Shafiqul Islam, director of Tufts’ Water Diplomacy Program, received the Creativity Award in the seventh Prince Sultan Bin Abdulaziz International Prize for Water (PSIPW) from the United Nations (U.N.) on Nov. 2 for his work in cholera outbreak prevention.
Islam, who is also a professor in both the Tufts Department of Civil and Environmental Engineering and the Fletcher School of Law and Diplomacy, was honored at the U.N. headquarters in New York in a ceremony presided over by U.N. Secretary General Ban Ki-Moon and PSIPW Chairman Prince Khaled Bin Sultan Bin Abdulaziz.
Cholera is a bacteria in water that can kill an afflicted person within a day of infection through severe dehydration, Islam said. However, he added that cholera deaths are highly preventable and that if a good cholera outbreak prediction is made, those deaths can be easily minimized.
“A glass of water full of salt and sugar … if you [drink] this for 24 hours, cholera will essentially get out of your system,” he said. “If not, you may get killed [due to] dehydration.”
Islam said that over the past eight to 10 years, he and his research group have been working on a way to minimize cholera outbreaks, which have a disproportionate health impact depending on geographic location.
“[Cholera outbreaks] continue to be a major health threat particularly in South Asia, Sub-Saharan Africa and Latin America,” he said. “The cholera bacteria can live in two distinct environments: the micro-environment of the human body and the macro-environment of salty water.”

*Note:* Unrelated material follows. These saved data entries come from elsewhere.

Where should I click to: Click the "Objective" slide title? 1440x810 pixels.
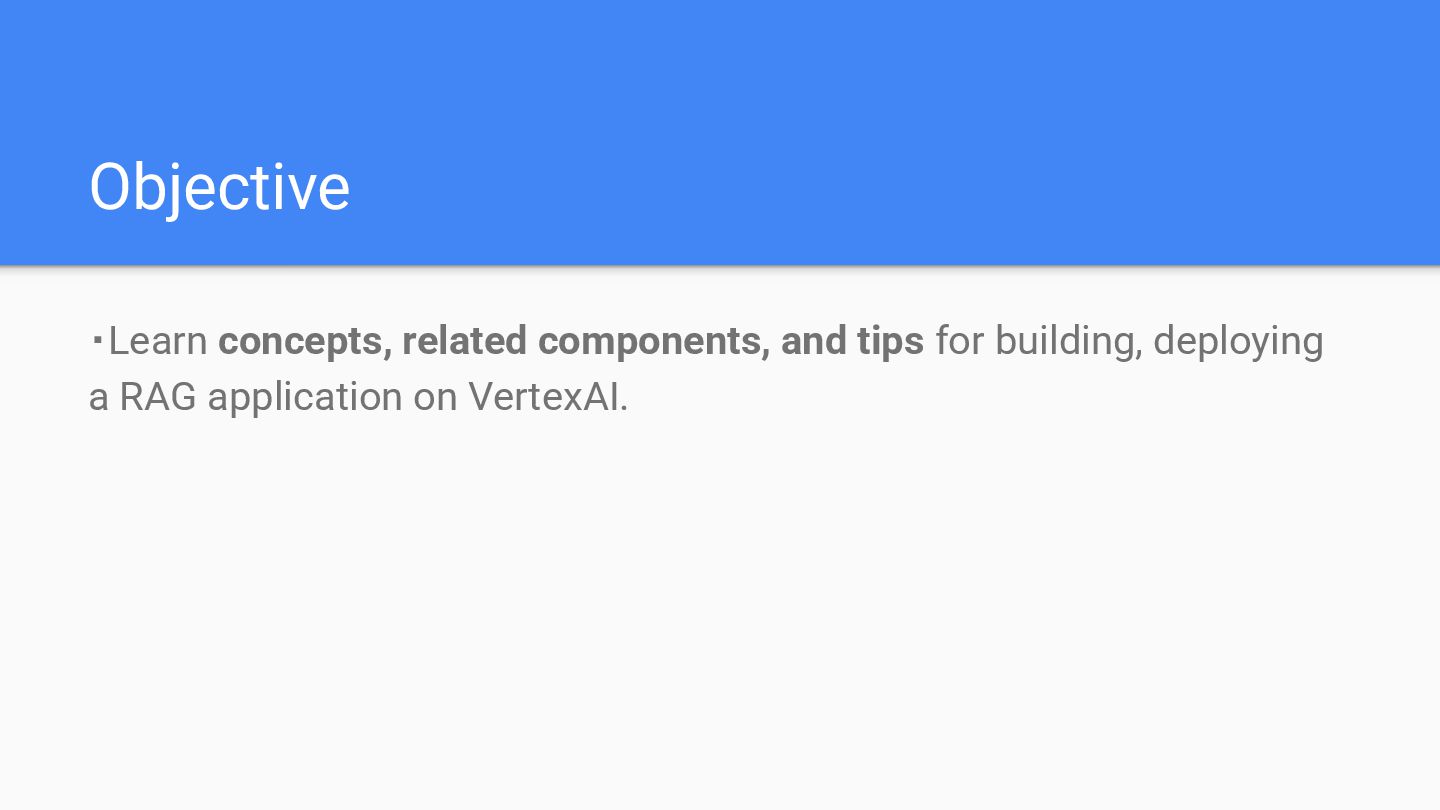pyautogui.click(x=219, y=188)

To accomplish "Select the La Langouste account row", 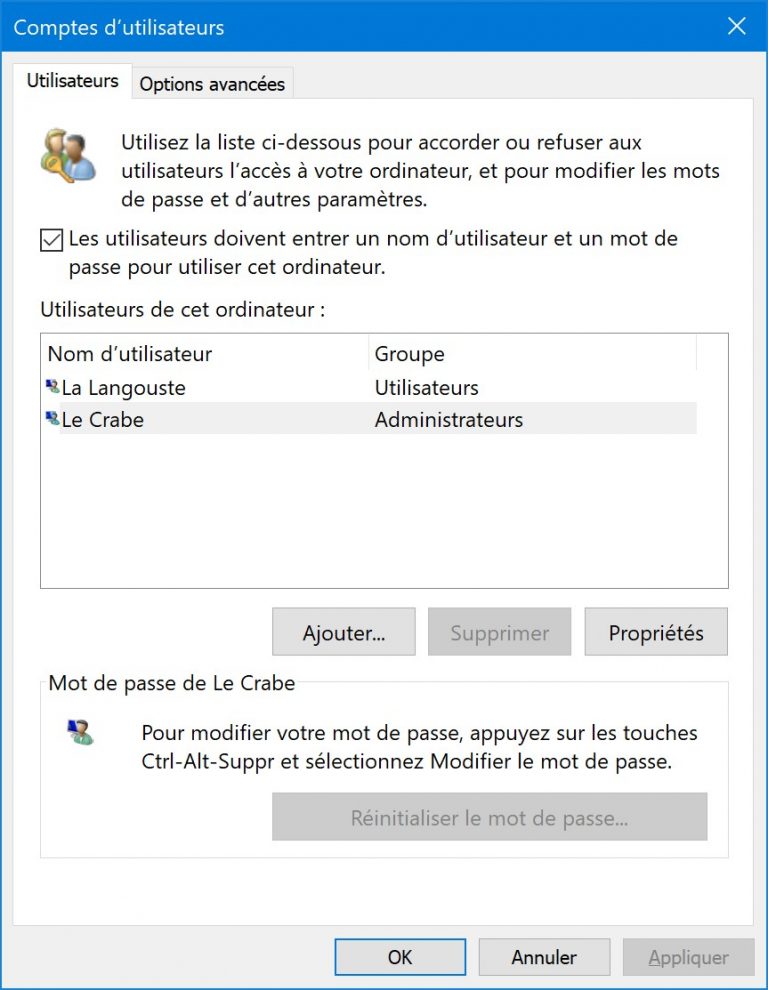I will pos(200,387).
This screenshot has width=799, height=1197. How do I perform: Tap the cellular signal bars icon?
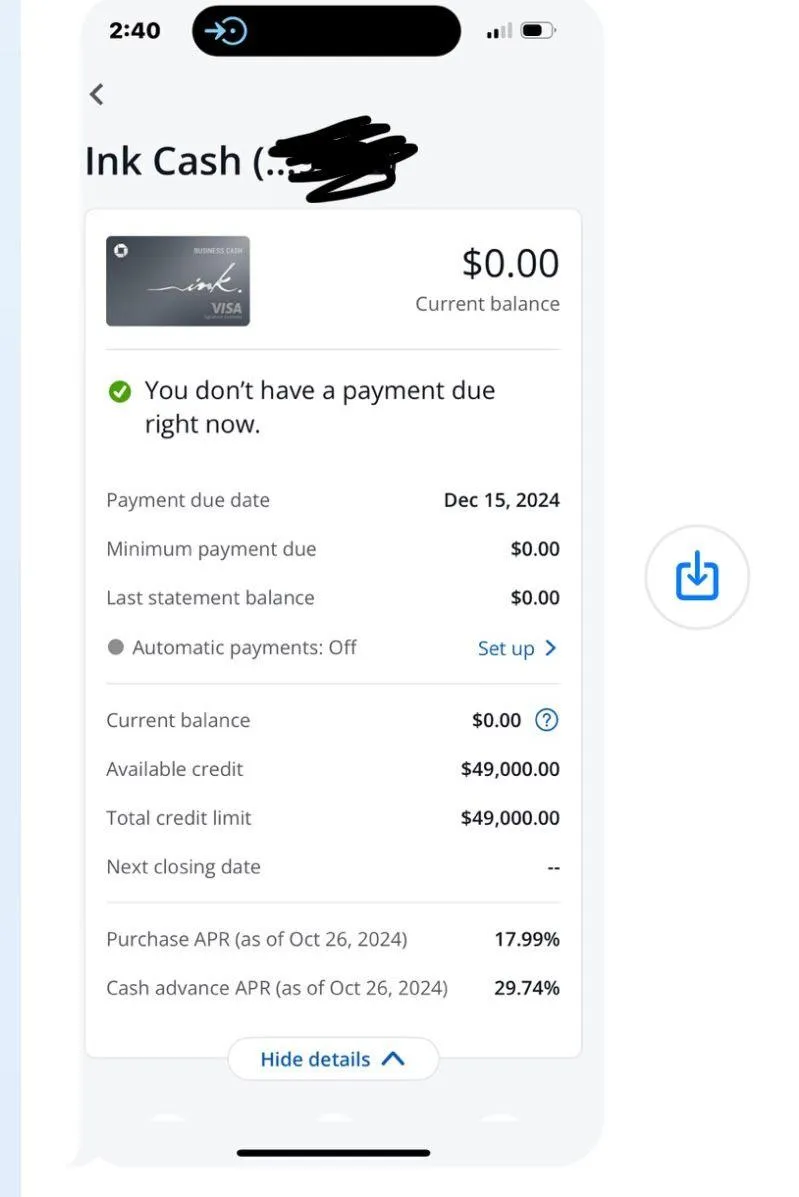coord(497,32)
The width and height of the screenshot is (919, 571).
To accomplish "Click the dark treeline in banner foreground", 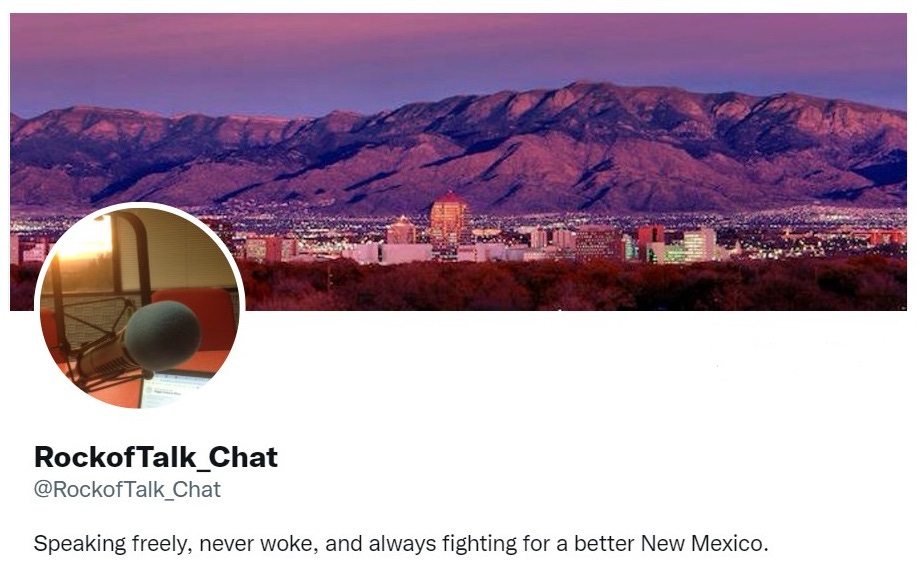I will (x=574, y=286).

According to Islam, he and his research team came up with a method for predicting cholera outbreaks by using satellites, which allow for a faster mobilization of resources and more preparation for highly vulnerable groups before the outbreak occurs.
According to a 2011 National Snow and Ice Data Center (NSIDC) article, satellites were integral to Islam’s research because they can pick out green patches of ocean water that indicate the presence of phytoplankton. The cholera bacteria live in microscopic aquatic organisms called copepods, which feed on phytoplankton. During the dry season in Bangladesh, where Islam conducted his research, river levels drop and ocean water comes in, bringing the cholera-infested copepods with it, according to NSIDC.
Islam said that by looking at his data, one can predict that a significant cholera outbreak will occur three months from now in countries, such as Mozambique, which are affected by water contamination.
“Through prediction, we can actively aim to prevent it,” he said.
Islam said that receiving the award in recognition of his years of disciplinary research was “humbling.”
“I hope … that [the recognition garners] global attention to this problem,” he said. “It can help us develop awareness [about cholera outbreaks].”
Islam collaborated with Ali Shafqat Akanda from the University of Rhode Island and Antarpreet Jutla from West Virginia University, two of his Ph.D. students who recently graduated from Tufts. He also noted that the research findings resulted from a collaboration between Tufts and the University of Maryland.
Kurt Pennell, chair of the Department of Civil and Environmental Engineering, said that the team’s interdisciplinary approach led to consistent and significant results in the field of cholera prevention and mitigations.
“We are grateful that [the U.N.] has not only recognized [the team’s] achievements but also provided prominence to this timely and humane work,” Pennell told the Daily in an email.
David Gute, a professor in the Department of Civil and Environmental Engineering, said that winning the PSIPW is an outstanding accomplishment.
“Professor Islam has made his career at the interface between disciplines which feature different ways of knowledge creation that require synthesis and integration,” Gute said. “As a public health practitioner, I can attest to the importance of such work in being able to better to respond to the continuing challenges posed by this global scourge.”